Тараканыч лег с ней и набаловался, сколько мог. Побирушка закидывала голову набок и смеялась.
— Дождик на старуху, — смеялась она, — двести пудов с десятины дам…
И, сказавши это, она увидела Сашку, который пил чай у стола и не поднимал глаз на божий мир.
— Твой хлопец? — спросила она Тараканыча.
— Вроде моего, — ответил Тараканыч, — женин.
— Вот, деточка, глазенапы выкатил, — сказала баба. — Ну, иди сюда.
Сашка подошел к ней — и захватил дурную болезнь. Но об дурной болезни в тот час никто не думал. Тараканыч дал побирушке костей с обеда и серебряный пятачок, очень блесткий.
— Начисть его, молитвенница, песком, — сказал Тараканыч, — он еще более вида получит. В темную ночь ссудишь его господу богу, пятачок заместо луны светить будет…
Калечка обвязалась косынкой, забрала кости и ушла. А через две недели все сделалось для мужиков явно. Они много страдали от дурной болезни, перемогались всю зиму и лечились травами. А весной уехали в станицу на свою крестьянскую работу.
Станица отстояла от железной дороги на девять верст. Тараканыч и Сашка шли полями. Земля лежала в апрельской сырости. В черных ямах блистали изумруды. Зеленая поросль прошивала землю хитрой строчкой. И от земли пахло кисло, как от солдатки на рассвете. Первые стада стекали с курганов, жеребята играли в голубых просторах горизонта.
Тараканыч и Сашка шли тропками, чуть заметными.

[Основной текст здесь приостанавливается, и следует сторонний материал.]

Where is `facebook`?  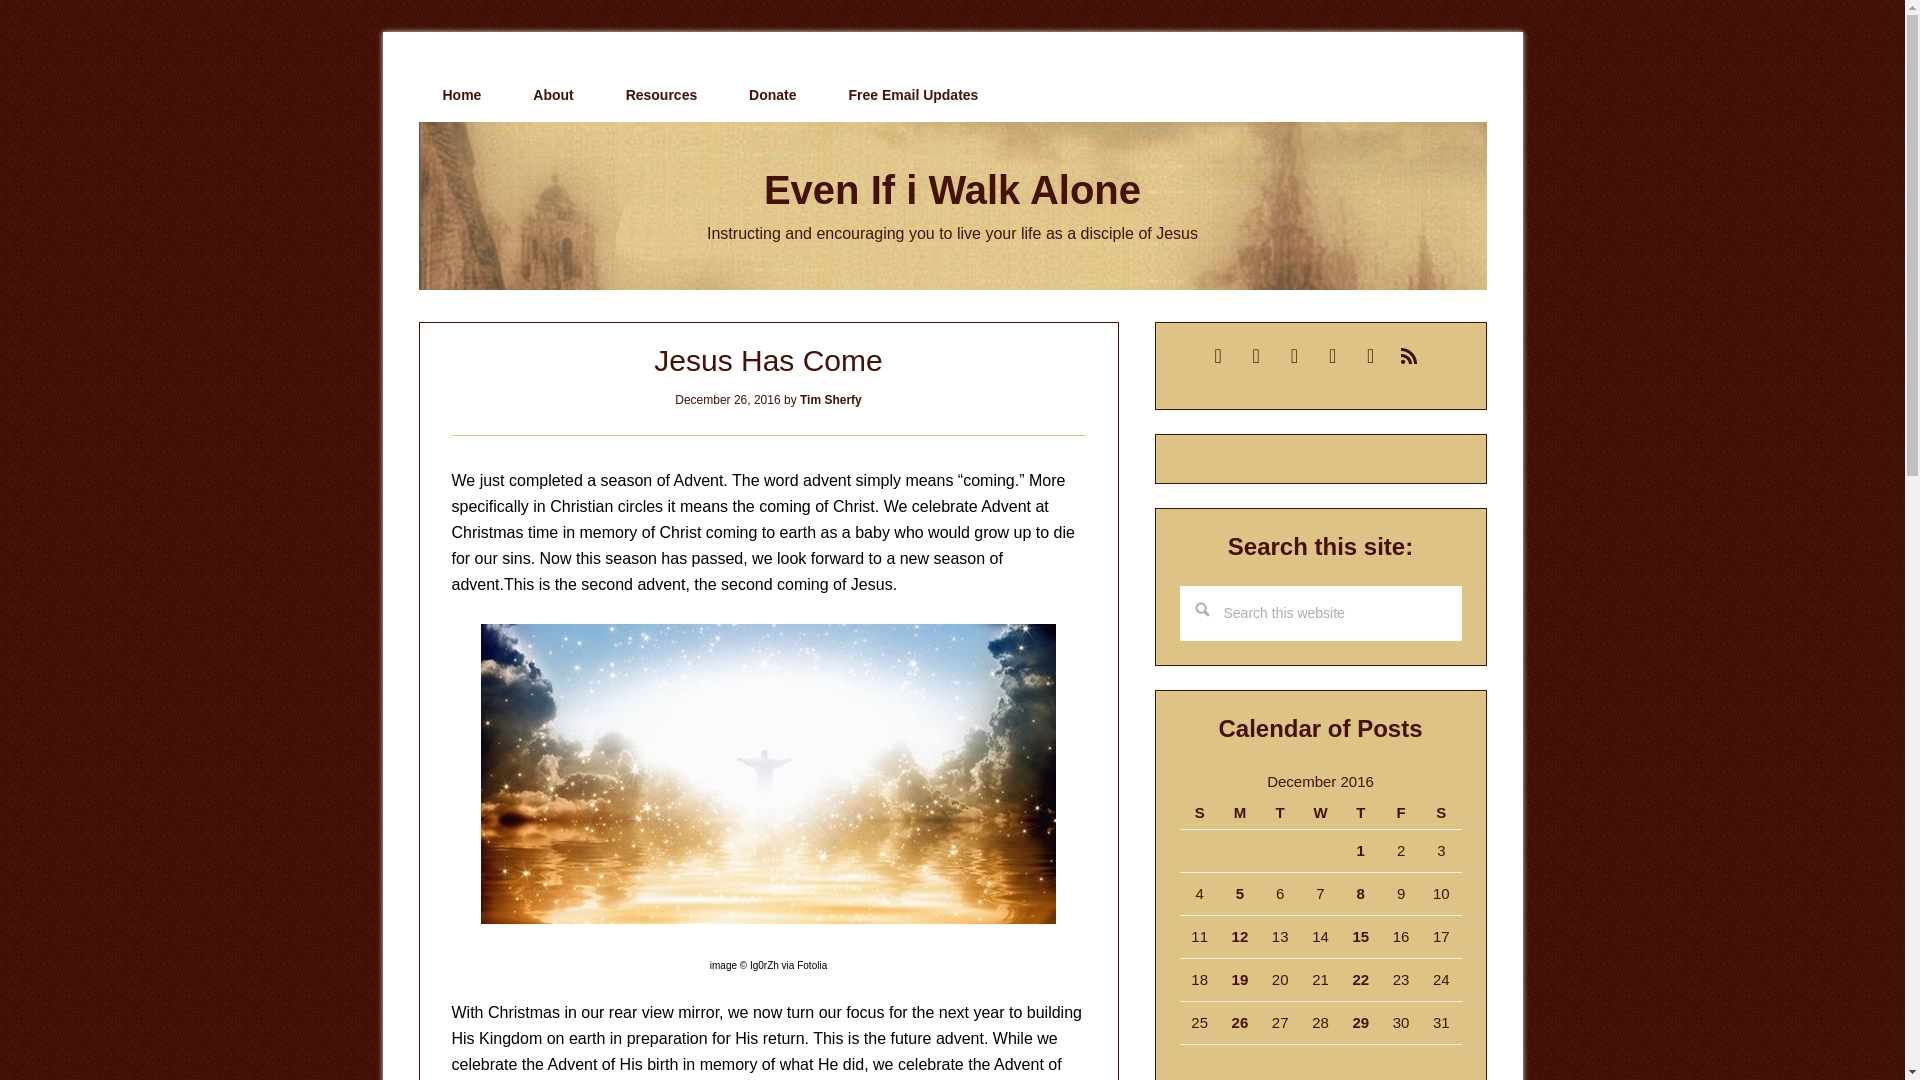
facebook is located at coordinates (1332, 354).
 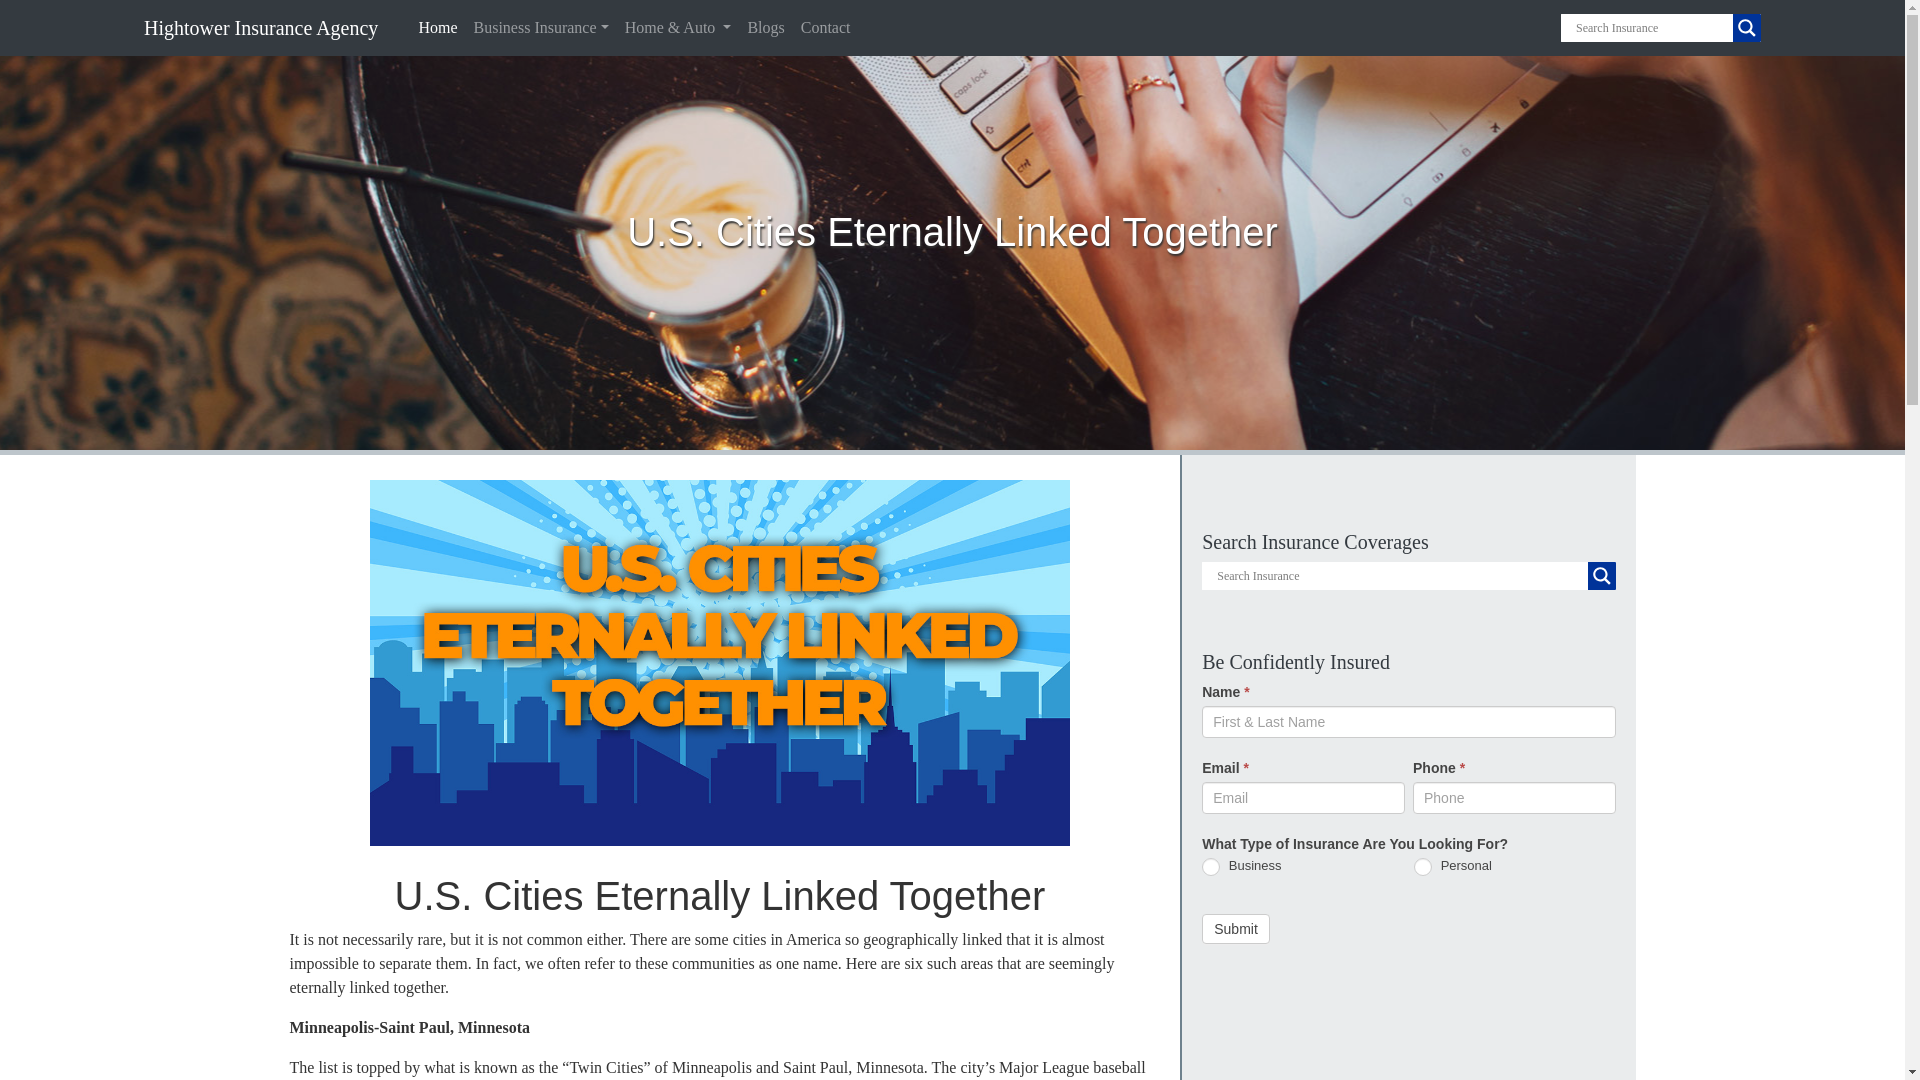 What do you see at coordinates (1235, 928) in the screenshot?
I see `Submit` at bounding box center [1235, 928].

— Отпусти меня, Тараканыч, к обществу в пастухи, — сказал Сашка.
— Что так?
— Не могу я терпеть, что у пастухов такая жизнь великолепная.
— Я не согласен, — сказал Тараканыч.
— Отпусти меня, ради бога, Тараканыч, — повторил Сашка, — все святители из пастухов вышли.
— Сашка-святитель, — захохотал отчим, — у богородицы сифилис захватил.
Они прошли перегиб у Красного моста, миновали рощицу, выгон и увидели крест на станичной церкви.
Бабы ковырялись еще на огородах, а казаки, рассевшись в сирени, пили водку и пели. До тараканычевой избы было с полверсты ходу.
— Давай бог, чтобы благополучно, — сказал он и перекрестился.
Они подошли к хате и заглянули в окошко. Никого в хате не было. Сашкина мать доила корову на конюшне. Мужики подкрались неслышно. Тараканыч засмеялся и закричал у бабы за спиной:
— Мотя, ваше высокоблагородие, собирай гостям ужинать…
Баба обернулась, затрепетала, побежала из конюшни и закружилась по двору. Потом она вернулась к своему месту, кинулась к Тараканычу на грудь и забилась.
— Вот какая ты дурная и незаманчивая, — сказал Тараканыч и отстранил ее ласково. — Кажи детей…
— Ушли дети со двора, — сказала баба, вся белая, снова побежала по двору и упала на землю. — Ах, Алешенька, — закричала она дико, — ушли наши детки ногами вперед…
Тараканыч махнул рукой и пошел к соседям. Соседи рассказали, что мальчика и девочку бог прибрал на прошлой неделе в тифу. Мотя писала ему, но он, верно, не успел получить письма. Тараканыч вернулся в хату. Баба его растапливала печь.
— Отделалась ты, Мотя, вчистую, — сказал Тараканыч, — терзать тебя надо.